| WORK REQUIRED |
Your response should consist of one number, the count of lines below that contain "agent".

== LISTED ENTRIES

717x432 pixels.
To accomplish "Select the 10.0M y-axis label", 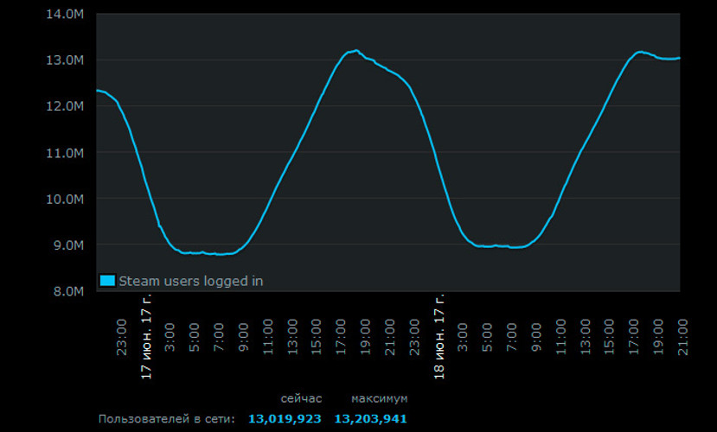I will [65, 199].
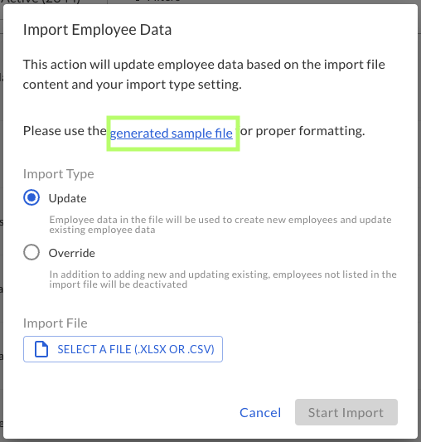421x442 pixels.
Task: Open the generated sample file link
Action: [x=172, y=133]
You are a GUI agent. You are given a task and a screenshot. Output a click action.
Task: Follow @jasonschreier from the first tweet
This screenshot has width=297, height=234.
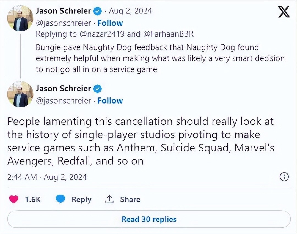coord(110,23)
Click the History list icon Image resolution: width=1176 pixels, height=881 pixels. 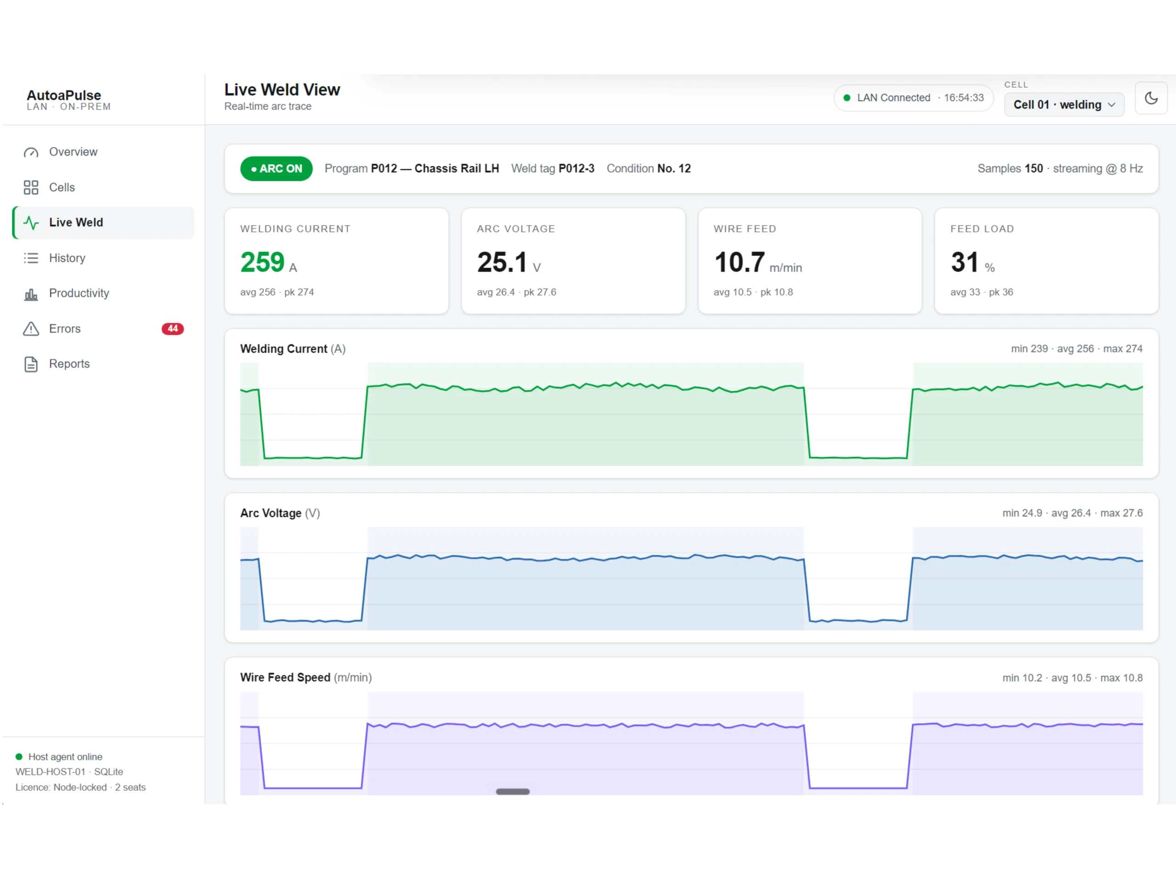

====
== LISTED ENTRIES

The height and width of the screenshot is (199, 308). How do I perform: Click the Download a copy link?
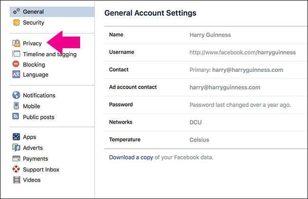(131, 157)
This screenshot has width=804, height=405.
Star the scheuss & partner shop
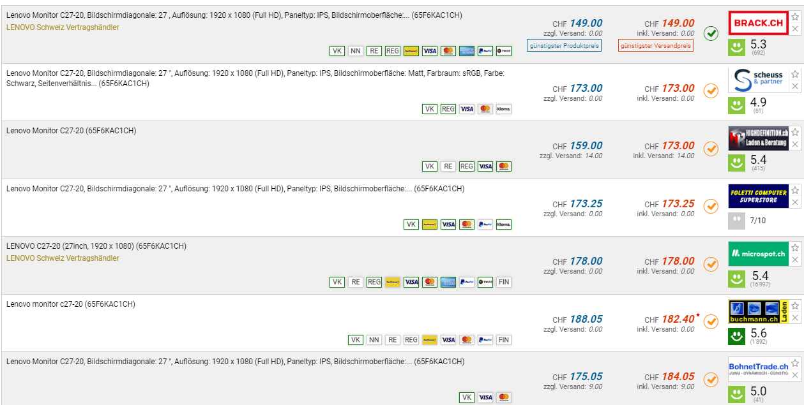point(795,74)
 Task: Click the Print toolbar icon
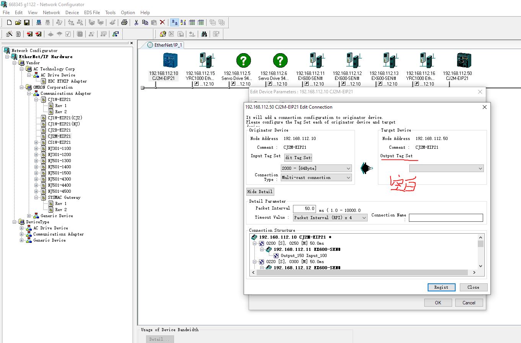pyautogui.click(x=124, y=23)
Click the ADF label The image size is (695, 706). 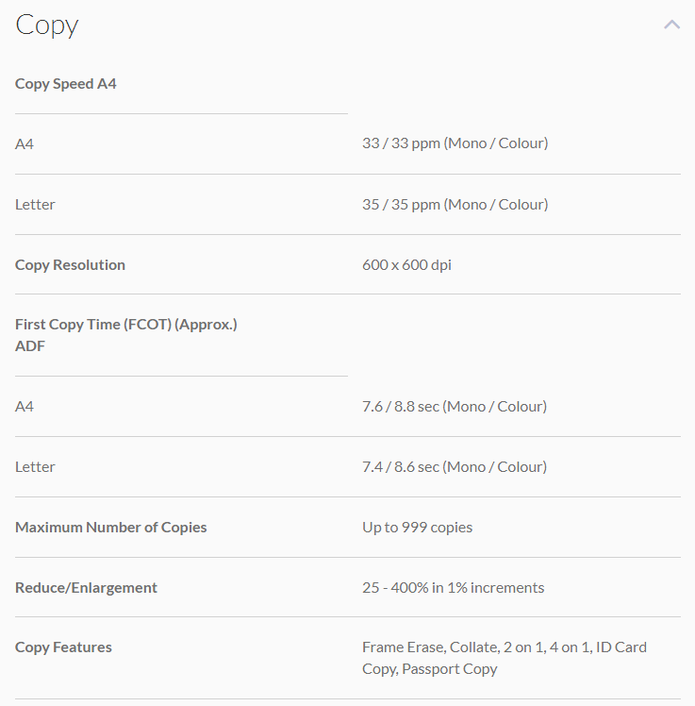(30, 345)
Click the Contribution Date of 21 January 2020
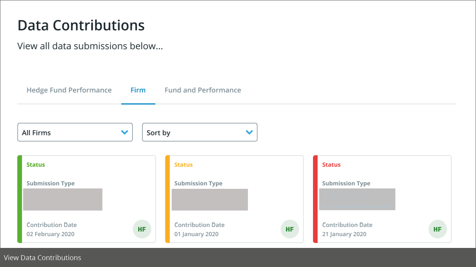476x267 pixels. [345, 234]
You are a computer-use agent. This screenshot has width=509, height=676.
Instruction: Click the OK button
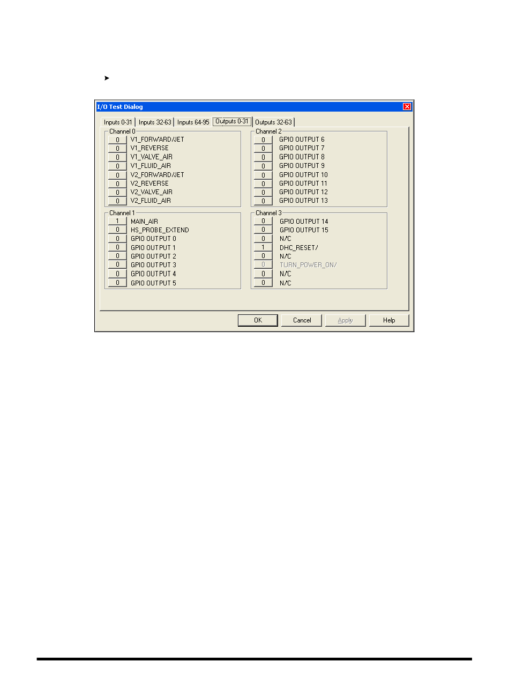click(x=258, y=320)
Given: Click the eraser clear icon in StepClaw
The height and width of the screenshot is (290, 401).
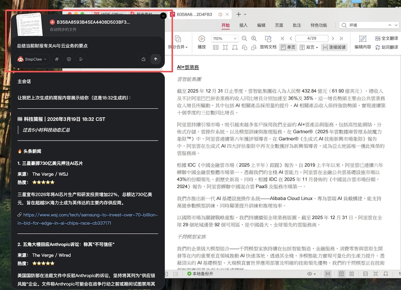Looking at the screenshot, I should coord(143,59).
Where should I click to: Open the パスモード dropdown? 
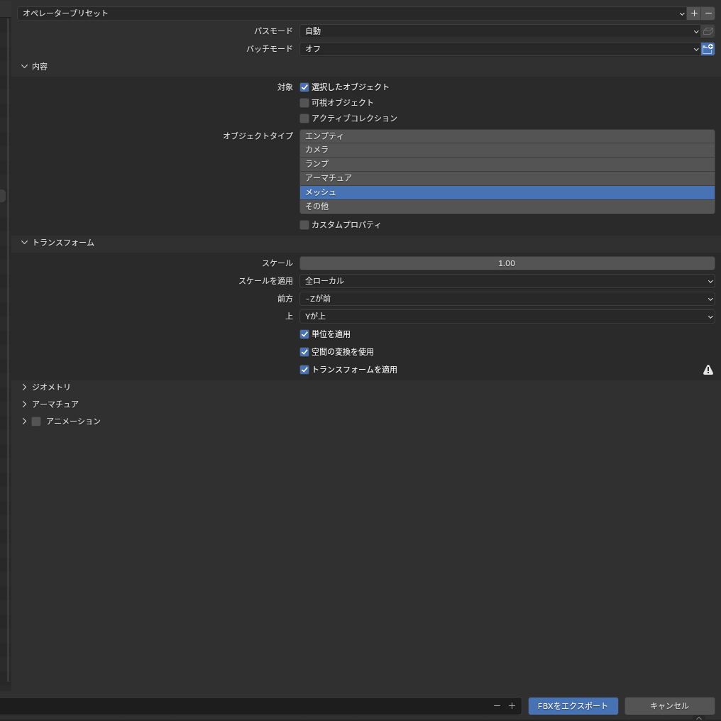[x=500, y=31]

====

| THE COMPLETED TASK |
2